We, and me in particular as the chairman and founder of this organization, are not taking any political sides in this debate whatsoever. This terrible situation with health care in this country that is so unfair to so many millions of people is for the government to resolve. But you see 1,000 people standing in line in the wind and the rain - because they line up all night, a lot of them in wheelchairs, and people carrying oxygen bottles, with nasal cannula. Even though we only see a few children - about 6%, because children are covered and can get the care they need, in most cases - we see some terrible sights.
And it's
been reported in the New York Times
and the Washington Post and other
major newspapers around the world. In fact, when you look at the photographs,
it's hard to believe that this is America. You see people who are willing to
line up for 15 hours, all night, just to get the care that they simply cannot
afford. And they're now traveling long distances. We recently held a
clinic in Kentucky and there were some people there who had traveled 400 miles,
from up in Indiana somewhere.
And we've had patients come all the way from
Wisconsin, Florida, and Maryland. They make that journey by vehicle and some of
them even get an airline ticket; if they have serious problems like multiple
dental extractions that need to be done,sometimes full mouth extractions,
where we have to remove all 32 teeth because they're totally destroyed from
lack of care over many, many years. They've been to a dentist and the
dentist said "Well, that looks like about $5,000 worth of work you've got
there." So we're seeing more and more people like that. And of course,
what we do for them is absolutely free. We just do the best we can for as many
as we can. But we can't see all of them, so we end up turning away large
numbers.
Do you get a lot of press coverage every
time your expedition shows up?
Last year, CBS News 60 Minutes
covered one of our expeditions here in Tennessee with what I thought was a most
compassionate and very, very well-produced thirteen minutes. After that, there
was, and continues to be, a tremendous influx of media not only the local media
and the major networks, in the case of Los Angeles, which became a high profile
event as far as the press was concerned. But they're coming from all over the
world.
The Germans must have been here a dozen times in the last year.

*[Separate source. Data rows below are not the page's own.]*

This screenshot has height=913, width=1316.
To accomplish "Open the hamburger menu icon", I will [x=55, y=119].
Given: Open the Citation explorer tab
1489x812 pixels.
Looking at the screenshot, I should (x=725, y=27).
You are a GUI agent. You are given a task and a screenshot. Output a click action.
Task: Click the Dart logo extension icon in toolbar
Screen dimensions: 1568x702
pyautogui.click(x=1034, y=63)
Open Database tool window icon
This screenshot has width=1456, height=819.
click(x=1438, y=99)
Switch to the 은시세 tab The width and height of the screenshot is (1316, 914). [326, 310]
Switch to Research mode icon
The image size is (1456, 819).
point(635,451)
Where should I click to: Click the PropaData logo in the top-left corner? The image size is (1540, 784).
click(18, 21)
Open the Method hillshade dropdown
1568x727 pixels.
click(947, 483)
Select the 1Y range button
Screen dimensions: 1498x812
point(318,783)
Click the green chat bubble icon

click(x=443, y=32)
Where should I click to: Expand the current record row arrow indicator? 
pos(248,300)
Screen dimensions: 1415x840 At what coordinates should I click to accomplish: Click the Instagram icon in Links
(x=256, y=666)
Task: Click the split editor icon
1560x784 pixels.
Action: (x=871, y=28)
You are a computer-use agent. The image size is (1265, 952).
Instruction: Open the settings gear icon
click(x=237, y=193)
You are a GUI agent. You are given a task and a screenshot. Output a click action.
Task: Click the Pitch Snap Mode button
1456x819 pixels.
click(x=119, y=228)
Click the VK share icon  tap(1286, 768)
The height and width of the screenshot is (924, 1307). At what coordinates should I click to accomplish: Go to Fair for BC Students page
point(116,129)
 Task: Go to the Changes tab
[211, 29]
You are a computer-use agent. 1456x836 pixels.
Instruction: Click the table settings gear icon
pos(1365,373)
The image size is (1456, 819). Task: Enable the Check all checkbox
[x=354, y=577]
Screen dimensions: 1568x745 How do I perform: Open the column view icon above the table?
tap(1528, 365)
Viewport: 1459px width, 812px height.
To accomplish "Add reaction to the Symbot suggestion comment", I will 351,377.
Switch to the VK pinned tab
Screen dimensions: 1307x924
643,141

Every magazine, it seems, and every network in Germany, the same in France,
dozens of French reporters have been here. The Japanese have been here several
times. The Australians several times, the British, the Poles, the Finns, the
Italians, the Swiss, they're all over this question because they're all asking
the same thing. Why is this necessary in the world's richest country? And when
you see the photographs that they produce in German magazines, and French
magazines - and they send us a copy usually - it just looks like the Third
World. And it just floors them to see this being the situation here, in the
richest country in the world.
But you know the World Health Organization rates 190 countries in the way
they're able to able to deliver care to their citizens. We are rated number 37.
Number one in the world, according to the World Health Organization, is France.
Number two is Italy. The very bottom of the list, #190, is Burma. So it
starts to look as though, if you're expecting to have some devastating problem,
maybe you ought to have it happen while you're in France.
I'm sure you must get more requests than
you could possibly fill. How do you decide where to go?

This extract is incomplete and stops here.